Не понятен людской галдеж Братуну, а по глазам — свои, тоже зашибленные осколками и пулями солдаты. Смерть и радость в их глазах, боль и страх — одновременно. И все они, должно, знают, что умрут от ран прежде означенного времени, а радуются оттого, что не знают, как умрут, потому и набираются люди последних сил, чтоб все-таки перемочь и гадливый страх, и несносную боль.

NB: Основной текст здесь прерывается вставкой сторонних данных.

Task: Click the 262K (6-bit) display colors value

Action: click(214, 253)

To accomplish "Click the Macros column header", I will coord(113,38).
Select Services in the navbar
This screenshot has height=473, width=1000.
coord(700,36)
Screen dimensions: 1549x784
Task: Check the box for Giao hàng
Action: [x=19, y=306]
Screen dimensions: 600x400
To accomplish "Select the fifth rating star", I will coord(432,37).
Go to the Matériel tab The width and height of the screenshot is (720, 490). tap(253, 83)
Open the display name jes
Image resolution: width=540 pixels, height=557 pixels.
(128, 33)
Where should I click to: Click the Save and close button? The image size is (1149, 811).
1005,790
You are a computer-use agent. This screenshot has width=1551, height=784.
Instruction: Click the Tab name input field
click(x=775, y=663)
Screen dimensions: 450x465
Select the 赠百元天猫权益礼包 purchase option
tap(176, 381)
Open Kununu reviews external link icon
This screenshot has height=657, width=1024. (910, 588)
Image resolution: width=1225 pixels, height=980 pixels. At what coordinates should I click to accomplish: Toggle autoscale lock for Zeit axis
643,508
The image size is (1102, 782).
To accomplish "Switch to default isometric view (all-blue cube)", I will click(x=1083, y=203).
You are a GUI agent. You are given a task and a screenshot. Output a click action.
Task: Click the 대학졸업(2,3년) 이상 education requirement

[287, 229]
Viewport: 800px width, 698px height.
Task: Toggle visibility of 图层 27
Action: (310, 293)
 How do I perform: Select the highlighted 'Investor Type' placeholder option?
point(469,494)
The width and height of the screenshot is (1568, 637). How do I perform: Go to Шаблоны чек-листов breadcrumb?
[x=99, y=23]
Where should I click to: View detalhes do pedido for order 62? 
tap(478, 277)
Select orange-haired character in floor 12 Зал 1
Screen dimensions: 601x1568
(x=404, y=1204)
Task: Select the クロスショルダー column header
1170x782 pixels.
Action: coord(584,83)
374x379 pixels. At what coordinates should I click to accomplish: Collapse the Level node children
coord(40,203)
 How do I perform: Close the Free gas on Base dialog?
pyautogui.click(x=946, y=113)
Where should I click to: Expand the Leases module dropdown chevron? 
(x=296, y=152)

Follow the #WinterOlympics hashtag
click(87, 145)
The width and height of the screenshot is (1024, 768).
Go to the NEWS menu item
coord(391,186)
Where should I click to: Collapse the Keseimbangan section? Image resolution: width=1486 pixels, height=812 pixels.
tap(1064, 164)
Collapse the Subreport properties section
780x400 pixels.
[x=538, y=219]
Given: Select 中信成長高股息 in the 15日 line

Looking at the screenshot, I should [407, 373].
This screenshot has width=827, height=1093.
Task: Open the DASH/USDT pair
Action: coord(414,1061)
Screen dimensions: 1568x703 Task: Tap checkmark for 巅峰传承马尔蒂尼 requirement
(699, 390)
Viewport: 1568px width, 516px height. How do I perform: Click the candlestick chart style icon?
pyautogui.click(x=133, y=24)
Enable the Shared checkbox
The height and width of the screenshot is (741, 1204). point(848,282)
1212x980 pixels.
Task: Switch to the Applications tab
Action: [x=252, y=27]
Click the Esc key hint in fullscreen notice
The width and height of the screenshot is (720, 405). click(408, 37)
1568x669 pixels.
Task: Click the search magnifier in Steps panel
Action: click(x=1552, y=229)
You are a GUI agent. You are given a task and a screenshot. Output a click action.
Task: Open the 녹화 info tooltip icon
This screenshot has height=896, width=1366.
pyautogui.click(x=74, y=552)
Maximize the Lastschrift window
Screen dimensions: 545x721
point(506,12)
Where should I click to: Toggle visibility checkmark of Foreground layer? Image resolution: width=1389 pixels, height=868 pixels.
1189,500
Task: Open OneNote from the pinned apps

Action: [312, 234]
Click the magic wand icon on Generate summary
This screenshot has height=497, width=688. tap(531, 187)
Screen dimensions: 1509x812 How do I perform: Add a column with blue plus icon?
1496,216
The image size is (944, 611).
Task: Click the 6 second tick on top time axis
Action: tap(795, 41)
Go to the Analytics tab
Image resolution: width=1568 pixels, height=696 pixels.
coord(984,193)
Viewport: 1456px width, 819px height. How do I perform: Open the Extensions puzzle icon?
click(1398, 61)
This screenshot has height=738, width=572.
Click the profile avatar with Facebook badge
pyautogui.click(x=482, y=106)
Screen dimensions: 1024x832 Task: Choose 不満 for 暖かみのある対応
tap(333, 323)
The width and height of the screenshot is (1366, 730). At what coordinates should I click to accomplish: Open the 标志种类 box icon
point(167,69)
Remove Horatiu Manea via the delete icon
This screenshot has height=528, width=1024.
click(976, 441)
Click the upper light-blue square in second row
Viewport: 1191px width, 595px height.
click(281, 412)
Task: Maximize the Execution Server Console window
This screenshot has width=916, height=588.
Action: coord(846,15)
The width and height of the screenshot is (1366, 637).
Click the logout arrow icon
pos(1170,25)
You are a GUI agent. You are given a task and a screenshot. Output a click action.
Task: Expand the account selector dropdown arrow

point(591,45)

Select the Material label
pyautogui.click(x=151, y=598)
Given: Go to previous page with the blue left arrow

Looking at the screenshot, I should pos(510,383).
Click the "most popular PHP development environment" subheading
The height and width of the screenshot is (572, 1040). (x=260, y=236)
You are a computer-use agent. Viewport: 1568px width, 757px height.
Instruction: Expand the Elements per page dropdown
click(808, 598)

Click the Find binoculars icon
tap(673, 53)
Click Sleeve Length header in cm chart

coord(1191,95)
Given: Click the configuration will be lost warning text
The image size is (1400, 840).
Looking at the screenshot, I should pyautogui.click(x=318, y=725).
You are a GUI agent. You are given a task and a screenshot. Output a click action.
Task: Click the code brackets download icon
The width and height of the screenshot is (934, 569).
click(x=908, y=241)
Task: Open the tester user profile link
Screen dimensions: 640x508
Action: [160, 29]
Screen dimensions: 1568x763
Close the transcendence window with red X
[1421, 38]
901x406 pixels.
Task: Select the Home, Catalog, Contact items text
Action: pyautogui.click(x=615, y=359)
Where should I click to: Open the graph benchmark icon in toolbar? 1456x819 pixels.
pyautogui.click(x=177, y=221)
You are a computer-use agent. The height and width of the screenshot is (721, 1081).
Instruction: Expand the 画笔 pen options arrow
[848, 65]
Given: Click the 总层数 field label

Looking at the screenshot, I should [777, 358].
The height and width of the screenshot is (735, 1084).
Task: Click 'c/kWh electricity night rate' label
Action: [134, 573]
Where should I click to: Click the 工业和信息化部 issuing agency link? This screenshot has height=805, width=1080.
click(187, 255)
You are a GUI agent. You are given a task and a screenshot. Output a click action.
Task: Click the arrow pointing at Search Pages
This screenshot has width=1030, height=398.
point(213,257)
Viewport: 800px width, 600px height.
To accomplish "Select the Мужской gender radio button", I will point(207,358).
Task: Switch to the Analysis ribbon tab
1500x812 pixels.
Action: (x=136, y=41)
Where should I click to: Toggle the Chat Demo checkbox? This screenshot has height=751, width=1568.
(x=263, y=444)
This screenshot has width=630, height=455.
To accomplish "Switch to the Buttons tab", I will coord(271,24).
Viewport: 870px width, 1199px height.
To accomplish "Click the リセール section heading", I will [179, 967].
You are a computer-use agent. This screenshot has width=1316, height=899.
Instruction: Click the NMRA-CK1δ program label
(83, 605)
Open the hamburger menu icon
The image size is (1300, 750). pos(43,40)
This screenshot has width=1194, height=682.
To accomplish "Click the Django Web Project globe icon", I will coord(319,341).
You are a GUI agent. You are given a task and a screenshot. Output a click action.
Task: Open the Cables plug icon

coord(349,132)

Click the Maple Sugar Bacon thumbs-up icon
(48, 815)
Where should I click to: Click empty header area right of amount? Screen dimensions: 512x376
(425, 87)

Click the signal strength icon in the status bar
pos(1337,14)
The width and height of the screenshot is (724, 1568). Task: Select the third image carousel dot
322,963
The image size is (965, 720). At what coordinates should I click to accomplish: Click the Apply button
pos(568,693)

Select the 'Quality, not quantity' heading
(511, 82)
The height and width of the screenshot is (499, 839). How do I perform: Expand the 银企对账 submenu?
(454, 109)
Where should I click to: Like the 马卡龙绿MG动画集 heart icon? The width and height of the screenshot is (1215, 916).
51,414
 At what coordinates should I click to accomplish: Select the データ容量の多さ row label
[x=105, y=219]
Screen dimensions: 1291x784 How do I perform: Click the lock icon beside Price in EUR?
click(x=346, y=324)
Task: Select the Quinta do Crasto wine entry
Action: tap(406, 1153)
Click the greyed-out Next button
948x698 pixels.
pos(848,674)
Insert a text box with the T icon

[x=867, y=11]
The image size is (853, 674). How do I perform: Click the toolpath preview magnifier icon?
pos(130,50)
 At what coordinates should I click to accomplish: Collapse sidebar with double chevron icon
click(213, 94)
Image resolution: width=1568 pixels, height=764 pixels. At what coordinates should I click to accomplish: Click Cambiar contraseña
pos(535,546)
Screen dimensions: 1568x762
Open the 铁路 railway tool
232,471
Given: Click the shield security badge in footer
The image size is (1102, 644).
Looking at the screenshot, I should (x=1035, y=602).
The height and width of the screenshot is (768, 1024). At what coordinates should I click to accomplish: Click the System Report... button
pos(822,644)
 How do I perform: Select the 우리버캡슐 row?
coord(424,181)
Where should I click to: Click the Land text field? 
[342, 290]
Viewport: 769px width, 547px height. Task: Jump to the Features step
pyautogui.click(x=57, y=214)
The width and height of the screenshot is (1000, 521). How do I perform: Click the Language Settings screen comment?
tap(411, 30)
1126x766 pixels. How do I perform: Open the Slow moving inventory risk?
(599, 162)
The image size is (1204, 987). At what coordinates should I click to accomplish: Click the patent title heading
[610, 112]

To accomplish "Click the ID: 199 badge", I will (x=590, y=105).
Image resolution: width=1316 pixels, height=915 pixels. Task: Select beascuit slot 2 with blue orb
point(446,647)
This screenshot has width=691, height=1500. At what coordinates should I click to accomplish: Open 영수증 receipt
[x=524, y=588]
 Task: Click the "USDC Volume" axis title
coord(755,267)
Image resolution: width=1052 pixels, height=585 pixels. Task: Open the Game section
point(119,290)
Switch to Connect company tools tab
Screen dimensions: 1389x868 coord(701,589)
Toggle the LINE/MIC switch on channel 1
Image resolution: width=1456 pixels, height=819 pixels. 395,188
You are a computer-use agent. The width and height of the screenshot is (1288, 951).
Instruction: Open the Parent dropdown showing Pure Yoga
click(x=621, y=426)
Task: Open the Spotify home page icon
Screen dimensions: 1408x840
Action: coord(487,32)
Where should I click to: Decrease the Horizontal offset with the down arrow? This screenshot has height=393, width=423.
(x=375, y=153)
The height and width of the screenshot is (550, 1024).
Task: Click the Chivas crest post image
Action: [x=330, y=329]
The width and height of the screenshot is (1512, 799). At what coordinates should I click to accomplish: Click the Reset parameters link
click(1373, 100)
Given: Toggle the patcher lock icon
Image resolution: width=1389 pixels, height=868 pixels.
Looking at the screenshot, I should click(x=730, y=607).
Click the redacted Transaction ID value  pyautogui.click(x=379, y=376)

Солдаты обступили Братуна, как печурку во фронтовой землянке, ловчась обогреться, запастись теплом впрок. Жмутся к его бокам, суют подмерзшие культи рук в окровавленных бинтах в паха и под брюхо. И невдомек им, что Братун сам давно остывает и держится его лошадиное тепло на последних угольках жизни. И все-таки солдаты потихоньку отходили от невеликой еще стужи, утихал их галдеж, согревался и сам Братун. Согревался теплой думкой, что опять не одинок и что он еще может сгодиться людям, пока не угаснут его последние угольки в сердце. Братун все так же стоял, привалившись раненым плечом к дереву с разодранным боком. Липкий осиновый сок вязал кровь, не пускал ее наружу. Замирала уемным зудом рана. Мало-помалу утихали разговор и стоны раненых. Посветлевшими глазами Братун разглядывал солдат, ища какие-то, лишь ему ведомые, приметы. Однако не под силу лошадиному глазу угадать: кто такие люди, откуда и как они набрели на коня, что будут делать дальше. Одни были с оружием, другие без него — на палках-упорках еле держались сами. В той шинельной группке были и пехотинцы и артиллеристы. Братун всегда работно служил тем и другим, но больше батарейцам. В артиллерии он был нужнее и к огневикам привязывался крепче, хотя голоса ездовых, команды, посвисты плетей и жгучие рубцы на ляжках помнились дольше и подковы в огневой работе снашивались быстрее. Братуну хотелось встречи со своими батарейцами, ждал, что кто-то из них все-таки придет к нему. И вот перед его мордой вдруг объявился совсем незнакомый солдат. Заплясал-затоптался он несуразно и шатко, точно под ним загорелась земля. Перепеленат крест-накрест грязными бинтами (ему и снежку поднять нечем — перебиты обе руки), он запуганно глядел на коня, кусал пересохшие губы, не в силах что-либо сказать, попросить, пожаловаться. А когда сошло исступление, солдат шагнул к осине и вцепился зубами в кору. То ли от жажды, то ли от боли он силился урвать кусок побольше. Яро перетирая мочало на горячих зубах, солдат злобно плевался, словно то была самая обманная отрава. Неумело выругавшись, молодой солдат снова приник к стволу, врезал зубы в замшелую мякоть и завыл, как малое дитя.